Remembering Giovanni Falcone

Giovanni Falcone

Every year May 23 is a day that I mark in some way. It is the anniversary of the murder of a famous judge in Italy named Giovanni Falcone. His picture is on my refrigerator along with those of my family and Bruce Springsteen. Falcone was a hero in my world, a crusader for justice. He was also a man who was murdered with his wife and members of his “scorta” or protection detail by the Mafia. He was someone who was trying to do the right thing and make living in all parts of Italy, a country I love, better and freer for all. It’s hard to believe it has been 25 years since his death, an event I remember perfectly.

Anti-Mafia Judge Giovanni Falcone was murdered together with his wife Francesca Morvillo and three of his bodyguards on May 23, 1992. It was a day I will never forget. My boyfriend and I lived in a cute apartment in Florence near the Boboli gardens.

I had moved to Florence the summer before. My Italian wasn’t great at that point and I learned it partly through reading the newspaper, specifically stories about the Mafia and the heroic judges Giovanni Falcone and Paolo Borsellino who fought to put the bosses and their cohorts in jail. I was and remain fascinated by Italian politics and the struggles that went on.

The day Falcone was murdered I remember feeling ill and shocked. They blew up a entire part of the highway in what came to be known as the “Strage di Capaci” or the rampage at Capaci. Paolo Borsellino was murdered in front of his mother’s home on July 19, 1992, just two months later.

I can’t believe so much time has gone by. Those responsible for these murders have been arrested long ago but the work those judges began continues today. Falcone and Borsellino’s murders will forever remain ingrained in my mind.

I am happy to see that a very important priest Don Ciotti and an organization he works with has been able to confiscate much property from the Mafia. It is part of an association called “Libera” or free.

I had first noticed these products when shopping in a store in Milan that I love called “Altromercato.” They sell a host of things using rules of fair trade.

It’s one of my favorite stores and an obligatory stop on all my Italian trips. A number of my friends have gotten wedding gifts there and the proceeds always go to things I believe in. I often buy products there too and found this wine called Centopassi.

Centopassi was the name of a movie I saw many years ago about the life of a young political activist and radio host called Peppino Impastato. Peppino was murdered by a Mafia boss.

Apparently, centopassi was the number of steps between Peppino’s home and that of the boss that killed him.
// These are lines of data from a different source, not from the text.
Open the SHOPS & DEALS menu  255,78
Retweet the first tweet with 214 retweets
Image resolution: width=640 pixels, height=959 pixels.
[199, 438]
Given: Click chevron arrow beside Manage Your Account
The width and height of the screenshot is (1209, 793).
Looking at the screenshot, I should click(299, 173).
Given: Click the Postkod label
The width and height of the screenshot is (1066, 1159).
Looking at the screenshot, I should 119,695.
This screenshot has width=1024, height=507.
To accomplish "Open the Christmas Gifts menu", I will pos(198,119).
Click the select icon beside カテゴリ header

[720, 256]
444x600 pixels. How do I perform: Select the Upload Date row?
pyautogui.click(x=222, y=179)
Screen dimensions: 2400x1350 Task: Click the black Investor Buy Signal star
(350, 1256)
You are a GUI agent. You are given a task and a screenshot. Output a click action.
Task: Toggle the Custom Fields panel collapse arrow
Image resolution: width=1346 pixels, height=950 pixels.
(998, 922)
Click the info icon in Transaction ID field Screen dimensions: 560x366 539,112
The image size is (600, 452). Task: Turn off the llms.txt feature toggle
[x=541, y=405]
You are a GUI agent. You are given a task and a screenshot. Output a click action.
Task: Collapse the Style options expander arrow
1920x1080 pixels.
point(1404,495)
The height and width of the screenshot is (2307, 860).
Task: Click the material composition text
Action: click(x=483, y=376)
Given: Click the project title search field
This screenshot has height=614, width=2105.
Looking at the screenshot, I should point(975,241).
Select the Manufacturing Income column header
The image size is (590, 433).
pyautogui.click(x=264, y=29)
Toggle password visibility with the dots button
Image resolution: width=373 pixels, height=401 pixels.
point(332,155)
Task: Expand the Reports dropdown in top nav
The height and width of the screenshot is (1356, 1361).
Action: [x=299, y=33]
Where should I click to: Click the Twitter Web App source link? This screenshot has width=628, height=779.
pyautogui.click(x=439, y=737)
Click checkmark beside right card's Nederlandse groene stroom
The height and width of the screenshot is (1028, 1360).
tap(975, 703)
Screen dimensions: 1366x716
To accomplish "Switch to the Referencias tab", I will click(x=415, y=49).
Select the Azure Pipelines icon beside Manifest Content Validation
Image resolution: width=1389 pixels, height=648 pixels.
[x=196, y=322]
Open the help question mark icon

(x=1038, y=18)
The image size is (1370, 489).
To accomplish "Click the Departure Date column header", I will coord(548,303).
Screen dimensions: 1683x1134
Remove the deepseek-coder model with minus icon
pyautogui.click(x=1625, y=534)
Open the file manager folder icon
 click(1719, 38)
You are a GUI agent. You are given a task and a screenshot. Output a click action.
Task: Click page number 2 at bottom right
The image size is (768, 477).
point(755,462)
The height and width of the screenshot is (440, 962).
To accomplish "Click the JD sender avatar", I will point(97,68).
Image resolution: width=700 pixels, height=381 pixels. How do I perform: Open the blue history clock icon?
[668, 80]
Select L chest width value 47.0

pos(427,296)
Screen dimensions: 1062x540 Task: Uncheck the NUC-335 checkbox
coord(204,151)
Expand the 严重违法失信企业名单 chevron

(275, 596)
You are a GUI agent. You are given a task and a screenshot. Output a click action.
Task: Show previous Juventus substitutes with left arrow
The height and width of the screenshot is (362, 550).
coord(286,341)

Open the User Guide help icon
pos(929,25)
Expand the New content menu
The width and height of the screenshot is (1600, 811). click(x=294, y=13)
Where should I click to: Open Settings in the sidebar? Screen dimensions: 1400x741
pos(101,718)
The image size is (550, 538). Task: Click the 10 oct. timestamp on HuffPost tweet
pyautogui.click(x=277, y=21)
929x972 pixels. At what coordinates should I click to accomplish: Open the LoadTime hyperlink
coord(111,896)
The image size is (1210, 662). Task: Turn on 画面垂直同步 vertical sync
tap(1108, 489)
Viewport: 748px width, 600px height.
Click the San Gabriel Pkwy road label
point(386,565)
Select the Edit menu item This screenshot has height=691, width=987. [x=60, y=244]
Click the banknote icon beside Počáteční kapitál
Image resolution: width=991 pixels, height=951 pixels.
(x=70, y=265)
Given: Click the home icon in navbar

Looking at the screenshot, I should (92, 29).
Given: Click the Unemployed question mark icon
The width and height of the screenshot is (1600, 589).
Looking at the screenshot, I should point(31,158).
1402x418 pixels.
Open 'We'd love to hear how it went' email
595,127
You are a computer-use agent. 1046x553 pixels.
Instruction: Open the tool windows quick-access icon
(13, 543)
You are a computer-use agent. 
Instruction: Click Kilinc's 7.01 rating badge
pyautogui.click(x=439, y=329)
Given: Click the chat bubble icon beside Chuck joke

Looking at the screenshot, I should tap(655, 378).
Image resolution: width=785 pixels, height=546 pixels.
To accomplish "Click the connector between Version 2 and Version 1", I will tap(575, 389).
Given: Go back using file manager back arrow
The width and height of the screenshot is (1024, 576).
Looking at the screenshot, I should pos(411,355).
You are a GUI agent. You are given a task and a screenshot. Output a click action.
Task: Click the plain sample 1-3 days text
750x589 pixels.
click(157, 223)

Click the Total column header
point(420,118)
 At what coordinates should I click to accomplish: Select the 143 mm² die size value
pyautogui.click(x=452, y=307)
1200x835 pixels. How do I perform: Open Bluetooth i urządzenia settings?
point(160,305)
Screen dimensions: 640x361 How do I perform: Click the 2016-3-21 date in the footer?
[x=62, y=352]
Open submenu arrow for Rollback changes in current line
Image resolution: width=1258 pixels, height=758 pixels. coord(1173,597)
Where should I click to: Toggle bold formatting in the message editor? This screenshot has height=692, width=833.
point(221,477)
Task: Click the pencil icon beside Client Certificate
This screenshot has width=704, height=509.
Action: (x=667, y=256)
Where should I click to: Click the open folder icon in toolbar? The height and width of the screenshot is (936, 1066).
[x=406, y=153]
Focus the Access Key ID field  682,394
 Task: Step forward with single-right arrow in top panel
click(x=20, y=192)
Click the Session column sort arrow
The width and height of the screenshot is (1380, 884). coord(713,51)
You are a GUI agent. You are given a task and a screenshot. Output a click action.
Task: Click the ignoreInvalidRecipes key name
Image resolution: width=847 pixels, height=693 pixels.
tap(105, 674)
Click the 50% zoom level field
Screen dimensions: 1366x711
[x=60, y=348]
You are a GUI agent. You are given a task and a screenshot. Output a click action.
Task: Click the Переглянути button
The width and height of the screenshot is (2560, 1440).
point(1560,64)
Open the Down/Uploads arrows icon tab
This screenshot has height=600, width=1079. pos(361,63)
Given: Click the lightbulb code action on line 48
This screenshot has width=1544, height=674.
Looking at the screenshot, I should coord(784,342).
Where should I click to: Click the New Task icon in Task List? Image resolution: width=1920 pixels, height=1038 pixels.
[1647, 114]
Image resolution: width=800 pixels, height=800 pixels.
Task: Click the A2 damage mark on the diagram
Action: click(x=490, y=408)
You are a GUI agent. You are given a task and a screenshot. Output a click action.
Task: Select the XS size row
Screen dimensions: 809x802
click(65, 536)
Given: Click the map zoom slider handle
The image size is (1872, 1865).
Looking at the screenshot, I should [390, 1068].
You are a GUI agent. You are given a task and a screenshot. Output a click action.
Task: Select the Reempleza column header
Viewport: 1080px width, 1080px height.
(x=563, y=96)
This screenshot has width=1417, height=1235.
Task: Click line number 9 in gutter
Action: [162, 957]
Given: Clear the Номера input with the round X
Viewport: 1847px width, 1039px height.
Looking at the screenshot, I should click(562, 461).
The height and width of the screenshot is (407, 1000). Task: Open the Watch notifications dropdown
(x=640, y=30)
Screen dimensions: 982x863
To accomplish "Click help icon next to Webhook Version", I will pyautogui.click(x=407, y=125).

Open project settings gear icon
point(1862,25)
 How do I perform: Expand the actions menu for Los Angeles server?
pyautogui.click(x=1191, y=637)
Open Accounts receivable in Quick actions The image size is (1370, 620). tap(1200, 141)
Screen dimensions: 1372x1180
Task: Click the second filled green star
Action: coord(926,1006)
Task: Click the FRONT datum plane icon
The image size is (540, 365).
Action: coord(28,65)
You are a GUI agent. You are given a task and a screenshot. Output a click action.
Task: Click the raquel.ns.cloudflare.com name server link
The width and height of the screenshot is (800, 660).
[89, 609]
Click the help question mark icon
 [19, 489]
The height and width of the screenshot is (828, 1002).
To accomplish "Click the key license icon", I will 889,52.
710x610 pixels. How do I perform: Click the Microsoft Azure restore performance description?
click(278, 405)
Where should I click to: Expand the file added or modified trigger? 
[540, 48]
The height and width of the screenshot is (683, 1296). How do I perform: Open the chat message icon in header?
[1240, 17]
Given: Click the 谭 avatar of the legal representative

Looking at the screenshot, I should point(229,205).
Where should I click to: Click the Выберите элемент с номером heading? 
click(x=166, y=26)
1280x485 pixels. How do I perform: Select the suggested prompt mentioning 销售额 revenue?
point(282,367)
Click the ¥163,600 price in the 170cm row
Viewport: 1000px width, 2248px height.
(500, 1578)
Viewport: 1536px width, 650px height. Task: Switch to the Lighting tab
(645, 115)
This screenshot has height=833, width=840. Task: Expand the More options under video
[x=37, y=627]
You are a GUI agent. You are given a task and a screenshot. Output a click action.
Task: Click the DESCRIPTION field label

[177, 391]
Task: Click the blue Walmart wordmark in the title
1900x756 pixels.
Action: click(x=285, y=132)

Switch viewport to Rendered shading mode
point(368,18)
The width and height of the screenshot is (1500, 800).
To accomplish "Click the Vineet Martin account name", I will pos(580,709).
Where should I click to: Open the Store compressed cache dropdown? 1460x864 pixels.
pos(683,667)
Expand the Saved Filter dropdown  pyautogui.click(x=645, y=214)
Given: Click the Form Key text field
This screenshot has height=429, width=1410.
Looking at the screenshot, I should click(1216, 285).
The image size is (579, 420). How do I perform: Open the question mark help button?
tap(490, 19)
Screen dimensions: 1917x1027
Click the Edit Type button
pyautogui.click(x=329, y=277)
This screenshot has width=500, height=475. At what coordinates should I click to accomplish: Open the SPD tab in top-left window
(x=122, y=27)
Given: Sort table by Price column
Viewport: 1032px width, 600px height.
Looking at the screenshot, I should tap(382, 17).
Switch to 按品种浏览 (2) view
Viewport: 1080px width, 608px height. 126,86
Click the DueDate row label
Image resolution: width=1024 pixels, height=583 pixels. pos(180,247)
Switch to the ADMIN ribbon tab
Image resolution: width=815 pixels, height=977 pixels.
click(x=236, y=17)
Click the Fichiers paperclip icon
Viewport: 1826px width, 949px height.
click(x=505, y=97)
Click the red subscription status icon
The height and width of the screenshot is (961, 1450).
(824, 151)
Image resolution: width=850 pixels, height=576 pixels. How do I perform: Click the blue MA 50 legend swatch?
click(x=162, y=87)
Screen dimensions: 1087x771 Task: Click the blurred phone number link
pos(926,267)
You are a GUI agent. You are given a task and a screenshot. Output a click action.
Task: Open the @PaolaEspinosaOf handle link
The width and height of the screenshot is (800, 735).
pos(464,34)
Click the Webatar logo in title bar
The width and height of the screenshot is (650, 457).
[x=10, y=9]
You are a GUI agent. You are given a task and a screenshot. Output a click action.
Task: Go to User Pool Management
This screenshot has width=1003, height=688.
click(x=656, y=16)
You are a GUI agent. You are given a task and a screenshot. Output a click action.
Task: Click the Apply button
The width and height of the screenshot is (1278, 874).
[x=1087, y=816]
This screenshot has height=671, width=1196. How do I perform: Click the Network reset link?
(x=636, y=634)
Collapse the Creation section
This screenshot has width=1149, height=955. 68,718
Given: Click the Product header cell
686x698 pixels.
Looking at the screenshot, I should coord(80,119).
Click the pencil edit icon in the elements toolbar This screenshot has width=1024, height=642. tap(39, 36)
It is a reference to how difficult it is to fight your neighbors and how entrenched the Mafia is in Italy. The wines made from lands confiscated from the Mafia are called the Centopassi line. They are dedicated to victims of the Mafia, among them Pio La Torre, Peppino Impastato, and Placido Rizzoto.

This catarratto that I tried was a nice wine as an aperitivo or with a light first course. I especially enjoyed giving money to a good cause and drinking to the memory of these special people.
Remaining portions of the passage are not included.